Costumo ensinar que dentro da estrutura do culto existem escolas distintas: i. a escola do noviço; ii. a escola do adepto; iii. a escola do sacerdote; iv. a escola do mestre. São escolas distintas, com fundamentos distintos para cada uma. Na escola do Mestre de Quimbanda, ele aprenderá que a independência e a liberdade no culto consistem em ver e tomar posse do poder, onde quer que ele esteja, porque Quimbanda se trata de apoderar-se do poder, do potencial de força mágica, e manipulá-lo para quaisquer fins desejados. E aqui entramos em um dos temas mais fascinantes que envolvem a Quimbanda e sobre o qual eu propus dissertação na Revista Nganga No. 10: a nova síntese da magia. 
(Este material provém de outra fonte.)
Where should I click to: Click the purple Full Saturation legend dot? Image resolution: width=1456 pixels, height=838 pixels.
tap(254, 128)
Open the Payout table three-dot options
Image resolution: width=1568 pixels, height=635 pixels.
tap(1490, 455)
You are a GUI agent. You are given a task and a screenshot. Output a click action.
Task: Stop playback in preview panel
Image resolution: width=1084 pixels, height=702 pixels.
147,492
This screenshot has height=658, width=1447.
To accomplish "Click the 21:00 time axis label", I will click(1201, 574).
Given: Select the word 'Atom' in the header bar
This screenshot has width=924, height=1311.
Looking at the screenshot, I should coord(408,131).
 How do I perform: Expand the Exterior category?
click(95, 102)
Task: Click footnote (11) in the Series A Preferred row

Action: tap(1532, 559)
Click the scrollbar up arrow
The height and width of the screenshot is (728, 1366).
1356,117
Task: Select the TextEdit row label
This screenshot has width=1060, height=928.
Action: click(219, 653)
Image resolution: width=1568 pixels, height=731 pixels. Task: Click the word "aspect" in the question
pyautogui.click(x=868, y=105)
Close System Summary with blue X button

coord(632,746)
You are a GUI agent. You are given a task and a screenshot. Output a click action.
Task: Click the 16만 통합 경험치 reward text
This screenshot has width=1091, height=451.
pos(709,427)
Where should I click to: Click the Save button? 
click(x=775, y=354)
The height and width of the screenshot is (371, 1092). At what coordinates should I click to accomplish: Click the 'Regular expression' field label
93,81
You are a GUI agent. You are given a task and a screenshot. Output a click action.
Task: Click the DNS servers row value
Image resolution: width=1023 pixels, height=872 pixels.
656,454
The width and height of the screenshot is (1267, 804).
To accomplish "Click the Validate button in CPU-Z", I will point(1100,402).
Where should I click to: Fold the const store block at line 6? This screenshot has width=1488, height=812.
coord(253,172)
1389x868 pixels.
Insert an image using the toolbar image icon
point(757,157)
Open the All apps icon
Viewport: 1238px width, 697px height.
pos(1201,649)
A Quimbanda é a filha mais bem sucedida da nova síntese da magia. Neste contexto, no livro Ganga: a Quimbanda no Renascer da Magia, tive a oportunidade de apresentar um conceito magístico da Quimbanda Mussurumin conhecido como cabalá francesa ou cabalá europeia, que trata de apoderar-se da força mágica dos espíritos dos grimórios, anjos e demônios, e comandá-los por meio da autoridade do Exu tutelar e dos mecanismos de feitiçaria da Quimbanda. A Quimbanda Mussurumin desenvolveu um intricado sistema oracular que proporciona ao adepto acessar qualquer sistema mágico. Assim, por exemplo, caso o adepto deseje operar com os Espíritos Olímpicos, por meio do oráculo é possível acessa-los, inferir-lhes oferendas, sacrifícios e até assentamentos. Esse tipo de trabalho é para Mestres de Quimbanda apenas, porque de posse dos fundamentos e treinados na disciplina do culto, conquistaram liberdade, independência e autonomia para fazê-lo.



[1] Nicholaj de Mattos Frisvold. Seven Crossroads of Night. Hadean Press, 2023, pp. 93.